Lily struggled the most here. Her nature was to protect and trap. She could entangle a golem in a gale, but she hesitated to deliver the finishing blow. She lacked the "killer instinct."
Lesson Four: The Reality of Combat
The final class of the day was Real Combat Practice—putting it all together.
This was where Dean excelled. Away from the rigid drills, he knew exactly how much mana to use for every situation. He used just enough wind to move and kept his Sky Magic hidden, saving it like a hidden dagger. He was a survivor. Lily, too, used her traps to stretch the battle out, exhausting her opponents until they made a mistake.

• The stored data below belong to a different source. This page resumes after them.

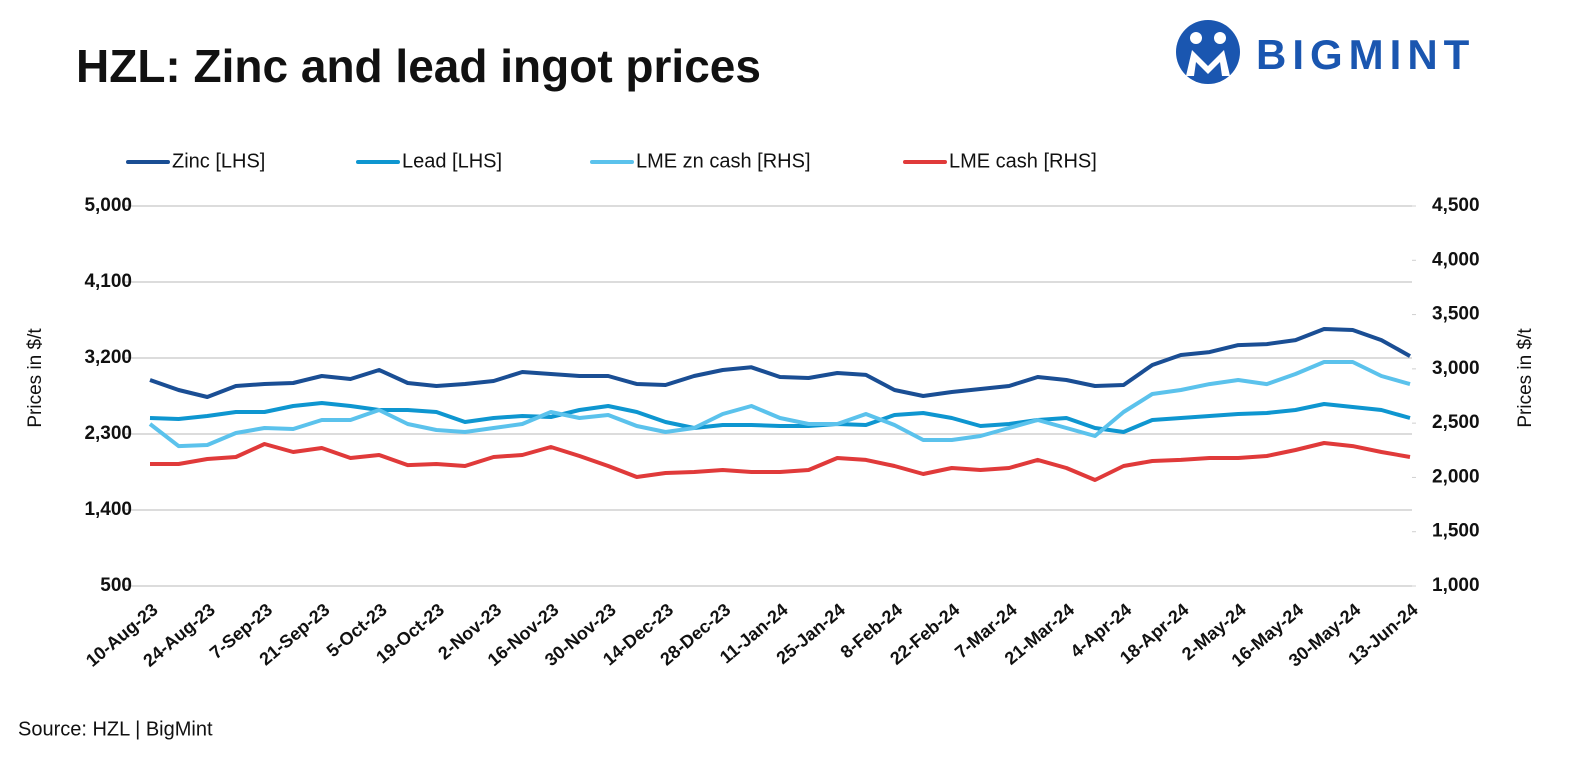  I want to click on logo-icon, so click(1208, 52).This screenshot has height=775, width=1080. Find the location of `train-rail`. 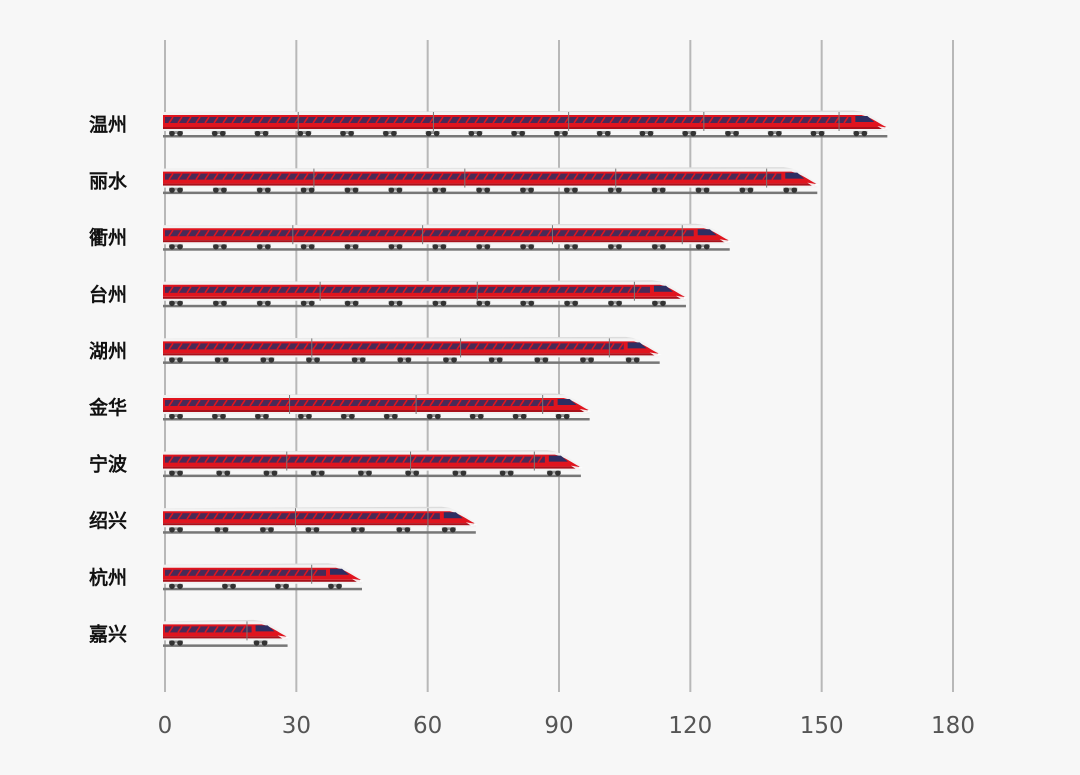

train-rail is located at coordinates (320, 532).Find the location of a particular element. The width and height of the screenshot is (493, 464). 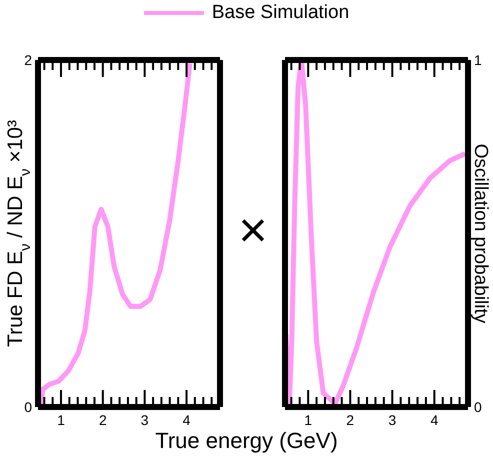

legend-label: Base Simulation is located at coordinates (281, 13).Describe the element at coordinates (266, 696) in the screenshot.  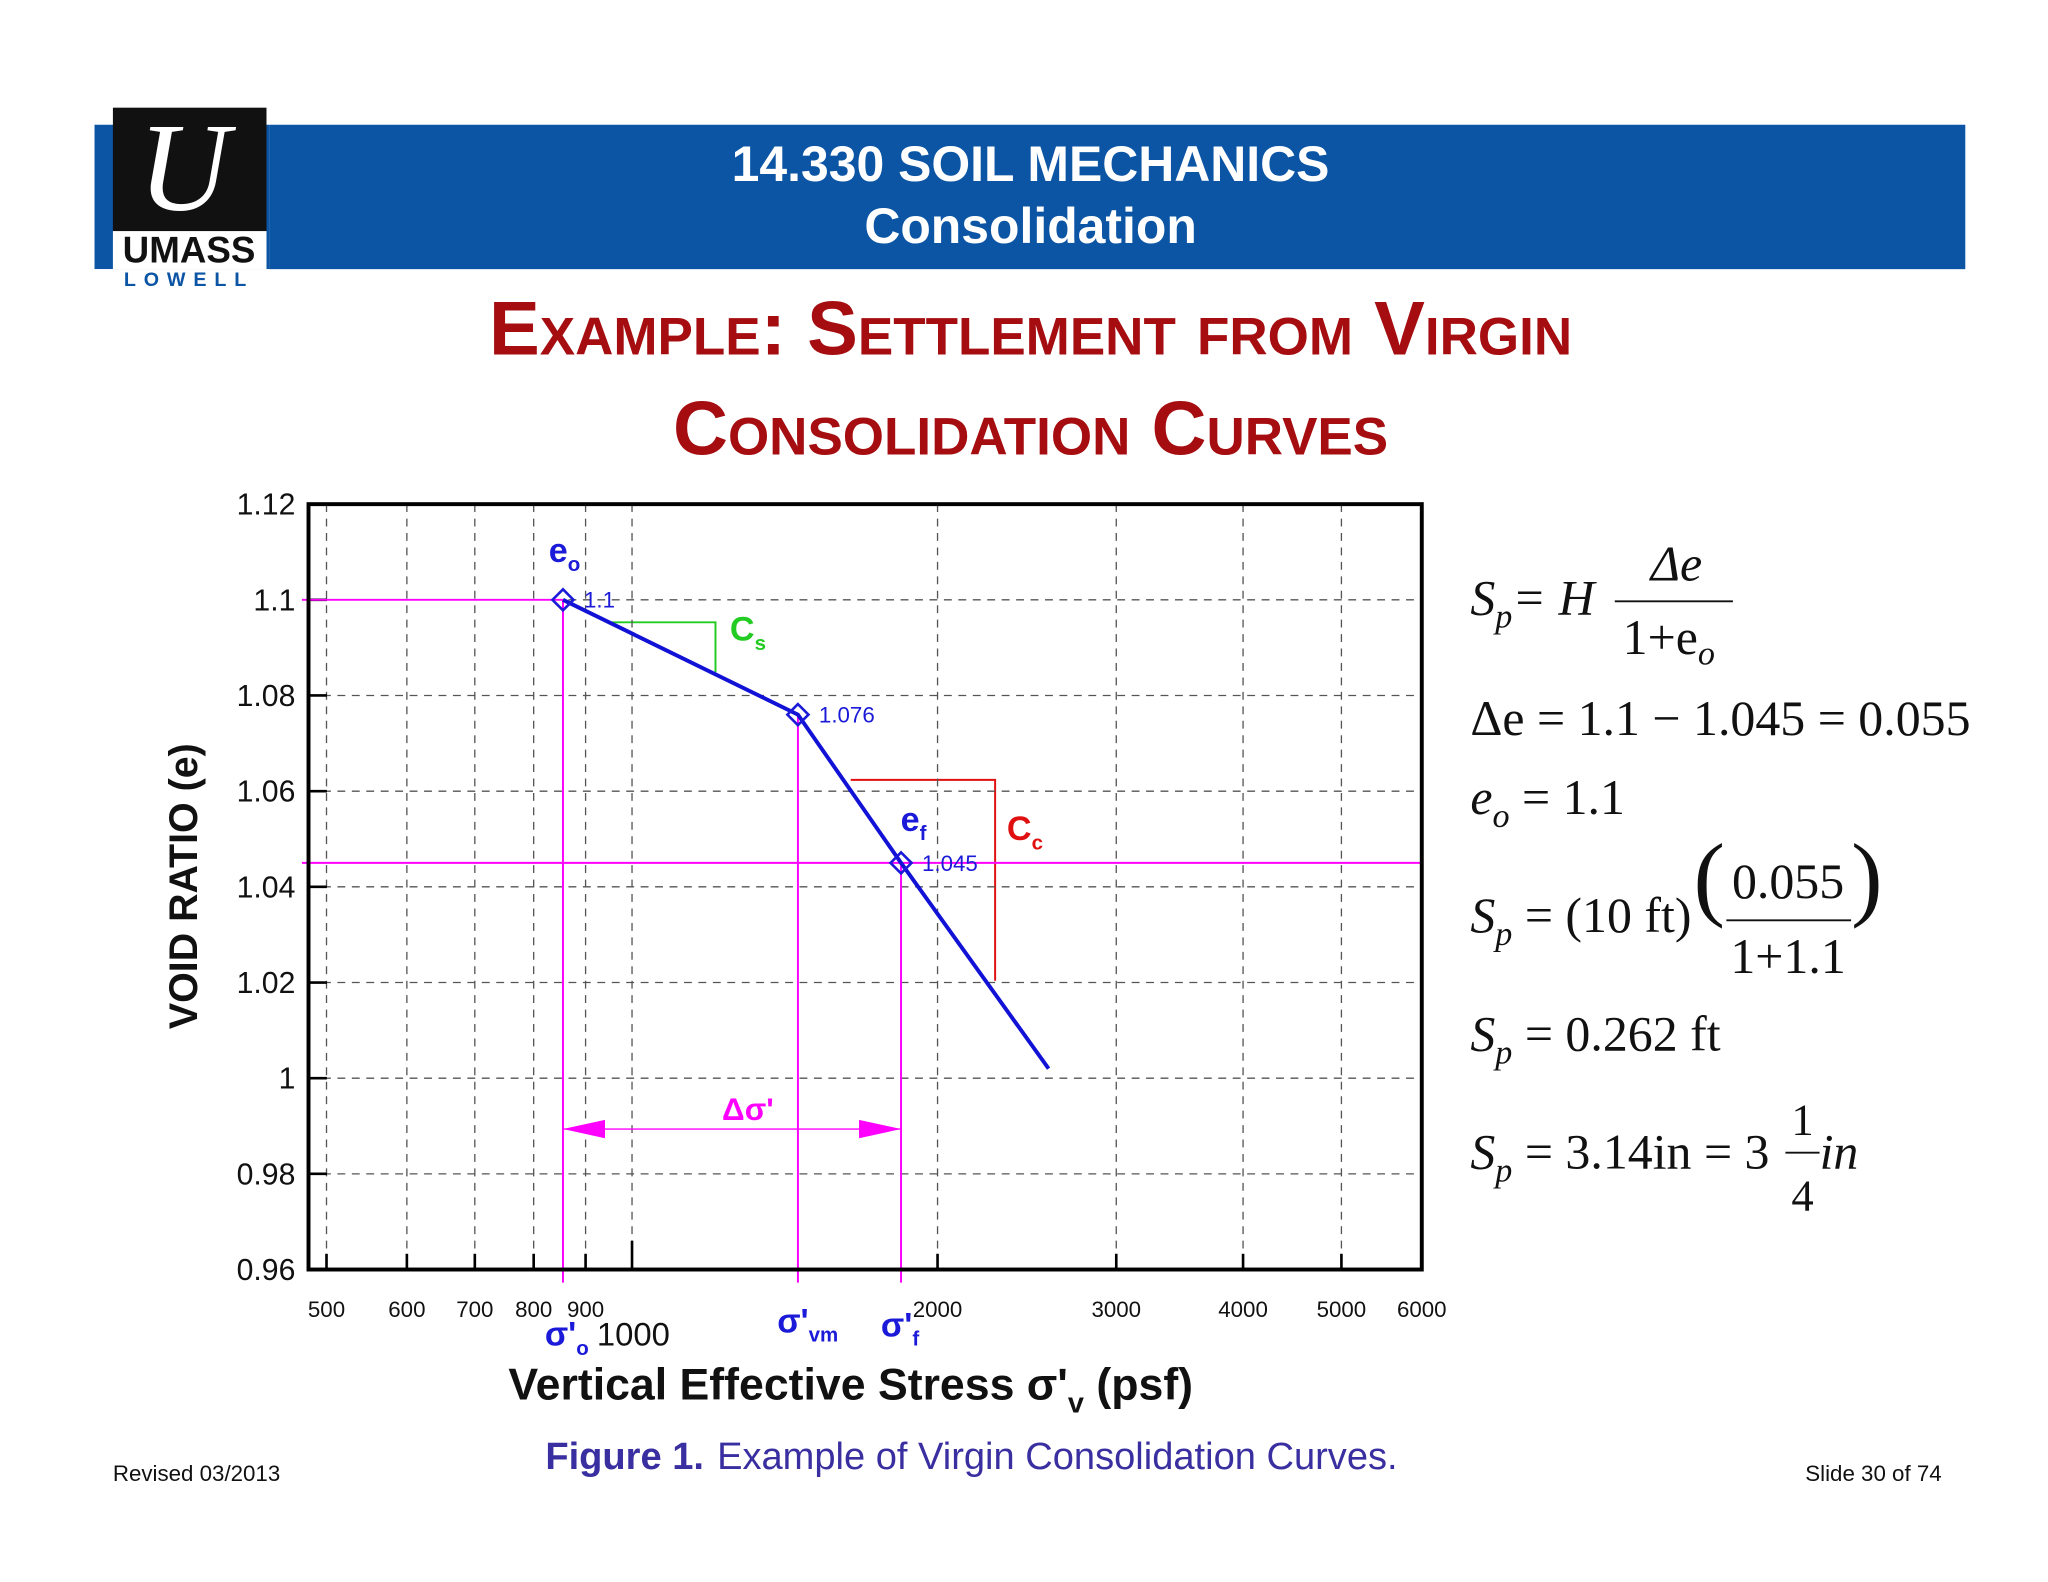
I see `y-tick-label: 1.08` at that location.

Then there was me and Percy.
Despite all my overthinking, once the adrenaline hit, I got carried away. I focused so much on the person in front of me that I stopped analyzing the battlefield. Percy was the same—we were both driven by the heat of the moment, forgetting the strategy Lucious had hammered into us all day.
"You are all geniuses in your own way," Lucious said, signaling the end of the session. "But you are also dangerously lopsided. You must master the skills you hate. If you don't learn them now, the Second Magical War will be a very short, very bloody affair."
The air in the room turned cold at the mention of a "Second War."
"What do you mean, a Second Magical War?" a voice asked from the shadows.
We all turned. Neville was standing by the heavy iron doors.
Lucious didn't look surprised. "When did you get here, Neville?"
"Just now," Neville said, his face uncharacteristically serious. "But I think we need to talk about that war. Now."
Lucious sighed, the weight of the world seemingly settling on his shoulders. "Everyone else, dismissed. Neville... come to my cabin. We have a lot to discuss."